Many hospitals and clinics integrate the criteria into electronic health records. When a doctor prescribes a drug flagged by the Beers Criteria, the system flags it with a warning. Pharmacists also use the guidelines to review prescriptions. A 2014 study found that applying the criteria to older adults in nursing homes identified 45.7% receiving at least one risky medication. This led to safer drug changes for many patients.
However, real-world use isn’t perfect. The AGS warns that "prescribing decisions aren’t always clear-cut." For instance, a patient with severe pain might need an NSAID despite kidney issues if no other option works. This is why deprescribing-carefully reducing unnecessary medications-is a key part of the process. It’s about balancing risks and benefits for each person.
What Patients and Caregivers Should Know
You don’t need to be a doctor to use the Beers Criteria. If you’re caring for an older adult, ask these questions during medication reviews:
- "Is this medication still necessary?"
- "Are there safer alternatives?"
- "What side effects should I watch for?"
The AGS offers free resources like a mobile app and pocket guide for clinicians, plus patient-friendly materials at healthinaging.org. For example, the site explains why certain sleep aids (like diphenhydramine) should be avoided in seniors. Caregivers can use this info to advocate for safer choices.
Remember: Never stop a medication without consulting a doctor. Some drugs need gradual tapering to avoid withdrawal. But asking questions can lead to better outcomes. A 2022 study showed that seniors who discussed medication risks with their doctors had 25% fewer hospitalizations related to drug side effects.
Common Misconceptions
Some people think the Beers Criteria are used to deny insurance coverage.
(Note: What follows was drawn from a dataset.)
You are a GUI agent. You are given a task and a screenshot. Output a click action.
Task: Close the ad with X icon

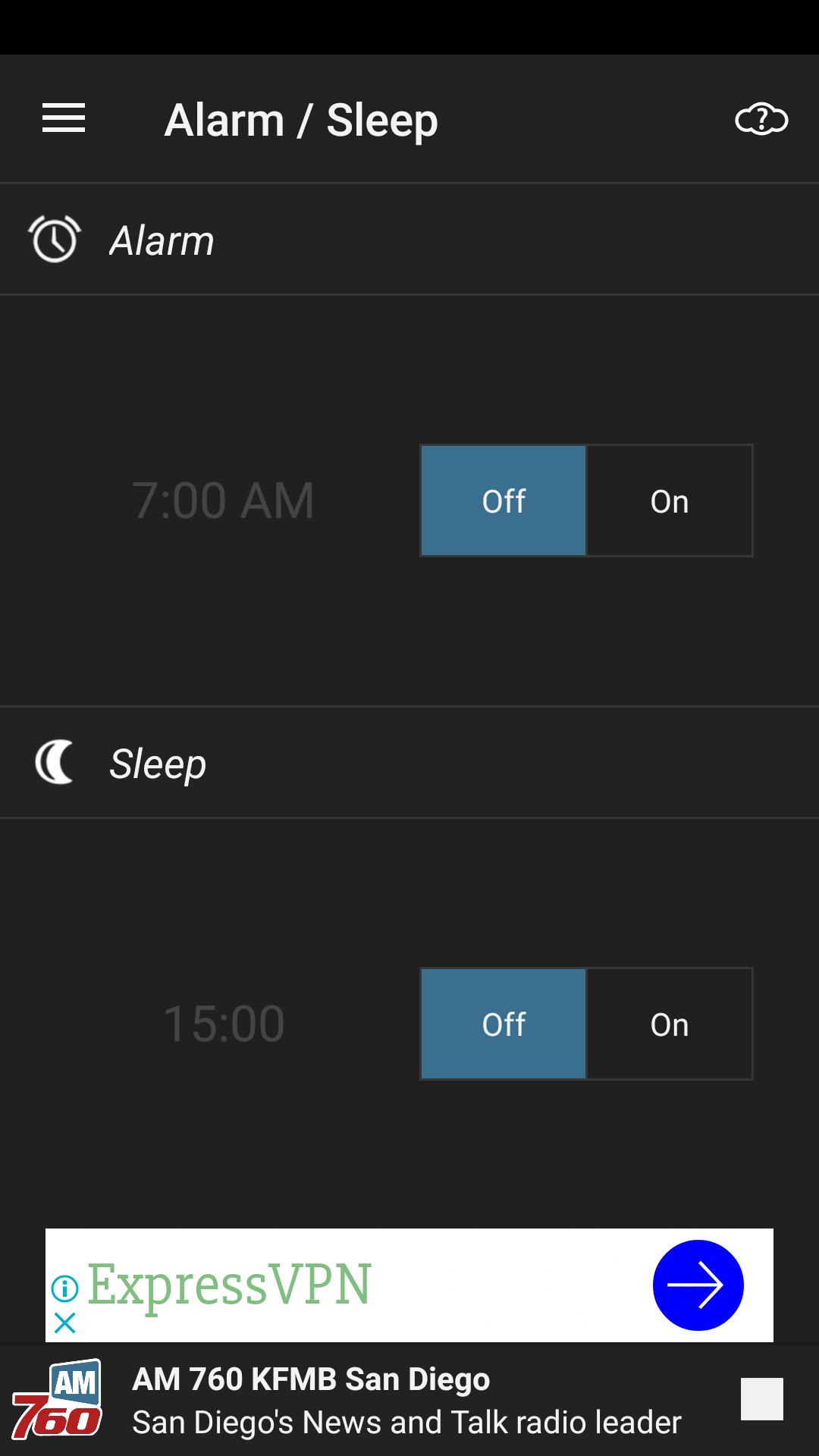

This is false. The AGS explicitly states the criteria "should never solely dictate health coverage" or be used punitively. Others believe the guidelines are too rigid. In reality, they’re designed to be flexible. For example, the 2023 update added exceptions for certain drugs when no alternatives exist.
The criteria also don’t replace personalized care. A patient with terminal cancer might need a high-risk medication for pain relief, even if it’s listed in the Beers Criteria. The goal is informed decision-making, not blanket bans.
What’s Next for the Beers Criteria?
Future updates will likely include more data on pharmacogenomics-how genetics affect drug response. Researchers are also exploring AI tools to predict which seniors are most at risk for harmful medications. But the core principle remains: medication safety for older adults requires individualized care.
What is the Beers Criteria?
The Beers Criteria are evidence-based guidelines developed by the American Geriatrics Society to identify medications that may pose greater risks than benefits for older adults. They help healthcare providers avoid harmful drug choices in seniors.
How often are the Beers Criteria updated?
The American Geriatrics Society updates the Beers Criteria every 3-5 years. The most recent update was in 2023, which reviewed over 1,500 scientific studies to refine the recommendations.
Can the Beers Criteria be used to deny medication coverage?
No. The AGS explicitly states the criteria should never be used to restrict health coverage or as a punitive tool. They’re meant to guide clinical decisions, not insurance policies.
What’s the difference between Beers Criteria and STOPP-START?
The Beers Criteria focus solely on identifying potentially harmful medications. STOPP-START (Screening Tool of Older Persons’ Prescriptions and Screening Tool to Alert to Right Treatment) also checks for missed medications that should be prescribed. Beers is more widely used in the U.S., while STOPP-START is common in Europe.
Are the Beers Criteria used outside the U.S.?
Yes. While developed in the U.S., the Beers Criteria influence global geriatric care. Many countries adapt them locally. For example, New Zealand’s Ministry of Health references the Beers Criteria in its senior medication guidelines, though it also incorporates regional data on drug availability.